Le point de départ de notre discernement ‑ qui a engagé toutes les communautés jésuites et toutes nos œuvres apostoliques ‑ a été notre « unité dans la diversité » des cultures, des langues et des traditions. Actuellement, la Société est composée d’environ 15 600 jésuites, dispersés dans près de 110 pays à travers le monde, avec une plus grande densité qui s’est déplacée de l’Europe vers la ceinture qui va de l’Amérique latine à l’Asie, en passant par l’Afrique[1]. Nous collaborons dans toutes les parties du monde avec des milliers de laïcs, d’autres religieux et religieuses, des prêtres diocésains, des hommes et des femmes engagés dans la même mission apostolique dans les domaines théologique et spirituel, culturel et social.
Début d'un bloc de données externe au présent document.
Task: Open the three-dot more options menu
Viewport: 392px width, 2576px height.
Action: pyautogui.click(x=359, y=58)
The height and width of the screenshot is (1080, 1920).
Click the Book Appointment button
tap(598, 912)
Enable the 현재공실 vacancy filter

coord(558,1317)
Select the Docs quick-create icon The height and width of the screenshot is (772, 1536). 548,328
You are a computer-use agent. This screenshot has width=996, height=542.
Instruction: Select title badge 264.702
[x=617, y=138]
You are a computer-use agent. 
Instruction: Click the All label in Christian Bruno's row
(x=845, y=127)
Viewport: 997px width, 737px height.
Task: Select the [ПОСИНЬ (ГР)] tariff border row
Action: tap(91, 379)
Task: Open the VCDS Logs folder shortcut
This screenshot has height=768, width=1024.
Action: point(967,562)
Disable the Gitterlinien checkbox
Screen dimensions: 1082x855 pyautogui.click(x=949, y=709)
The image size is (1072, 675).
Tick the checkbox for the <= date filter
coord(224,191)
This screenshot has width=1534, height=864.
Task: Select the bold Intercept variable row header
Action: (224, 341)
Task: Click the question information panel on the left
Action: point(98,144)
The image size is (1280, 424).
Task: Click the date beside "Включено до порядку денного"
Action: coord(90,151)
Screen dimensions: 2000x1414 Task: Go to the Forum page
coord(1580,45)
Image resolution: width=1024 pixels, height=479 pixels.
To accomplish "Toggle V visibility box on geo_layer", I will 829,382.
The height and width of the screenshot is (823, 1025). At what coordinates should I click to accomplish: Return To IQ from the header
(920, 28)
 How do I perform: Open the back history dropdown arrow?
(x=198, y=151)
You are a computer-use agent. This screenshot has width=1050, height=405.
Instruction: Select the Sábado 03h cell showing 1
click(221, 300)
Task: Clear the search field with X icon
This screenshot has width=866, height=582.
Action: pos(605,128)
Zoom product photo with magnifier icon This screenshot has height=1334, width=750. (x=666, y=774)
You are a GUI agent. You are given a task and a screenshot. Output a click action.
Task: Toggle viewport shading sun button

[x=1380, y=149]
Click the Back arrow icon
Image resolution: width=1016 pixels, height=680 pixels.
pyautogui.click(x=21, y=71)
Ce riche processus d’écoute et de discernement nous a permis de présenter au Saint-Père quatre préférences apostoliques universelles : l) Indiquer le chemin vers Dieu à travers les Exercices spirituels et le discernement ; 2) Marcher avec les pauvres, les exclus du monde, les blessés dans leur dignité, dans une mission de réconciliation et de justice ; 3) Accompagner les jeunes dans la création d’un avenir d’espérance ; 4) Collaborer aux soins de la  maison commune .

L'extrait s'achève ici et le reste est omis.